Quote the portion of the black pine bonsai text that starts with the words "1. If developing" and ends after the words "sized pots impossible.", reproducing it word for word.

TEXT PROVIDED:
## Begin
March 18, 2014 by Jonas Dupuich

My recent visit to Japan included a stop at the garden of one Mr. Iwakiri in Miyazaki, Kyushu. Iwakiri has been growing bonsai for more than 40 years and he has a wealth of knowledge on the topic, particularly when it comes to developing black pine.

As I mentioned a few weeks ago (see “A visit to Miyakonojou“) black pines developed by the seedling-cutting technique can often provide us with too much of a good thing. What to do when we find too many roots resulting from the seedling-cutting technique? Iwakiri has two recommendations:

  1. If developing anything but small bonsai, don’t use the technique. The seedling-cutting technique can result in overly homogenous roots. Eschewing the technique can allow for more natural looking roots.
  2. If developing small bonsai using the seedling-cutting technique, remove every other root. Keeping every root can yield more roots than makes sense for small trees and can create large flat root pancakes – a structure that doesn’t look natural for pines and one that makes fitting small trees into appropriately sized pots impossible.
## End
EXTRACTED MATERIAL:
## Begin
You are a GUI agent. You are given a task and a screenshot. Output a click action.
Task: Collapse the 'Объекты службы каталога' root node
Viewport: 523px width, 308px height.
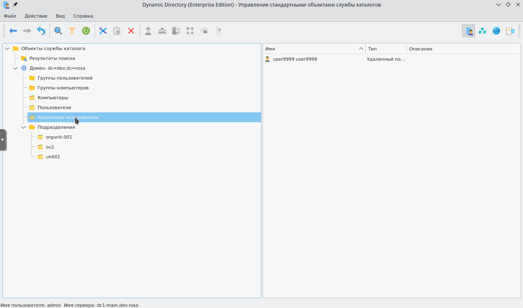[7, 48]
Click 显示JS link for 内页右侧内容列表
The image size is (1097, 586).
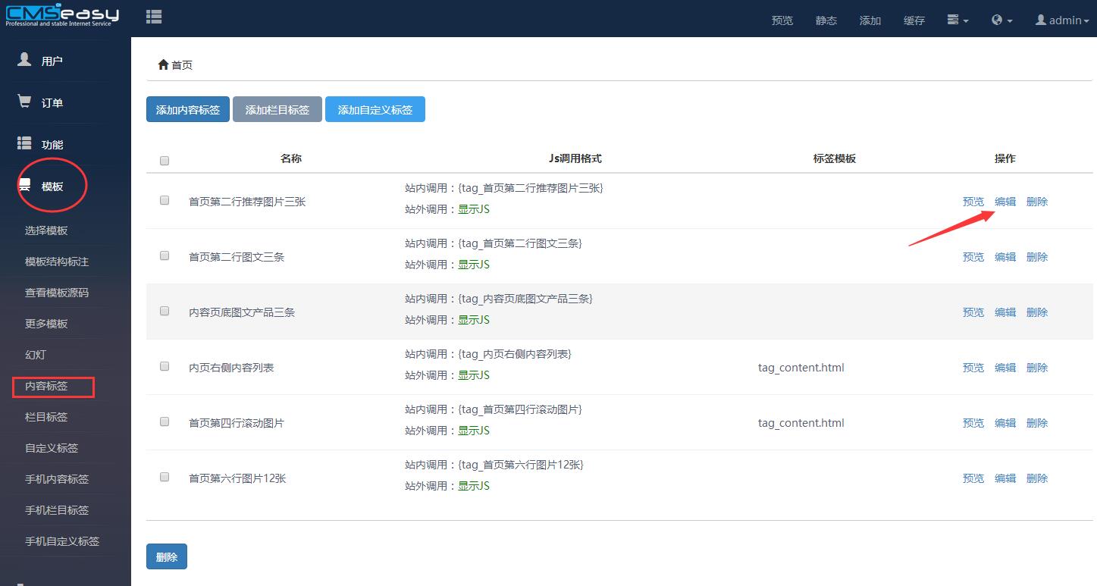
## End
SOLUTION FOR THIS TASK:
1. If developing anything but small bonsai, don’t use the technique. The seedling-cutting technique can result in overly homogenous roots. Eschewing the technique can allow for more natural looking roots.
  2. If developing small bonsai using the seedling-cutting technique, remove every other root. Keeping every root can yield more roots than makes sense for small trees and can create large flat root pancakes – a structure that doesn’t look natural for pines and one that makes fitting small trees into appropriately sized pots impossible.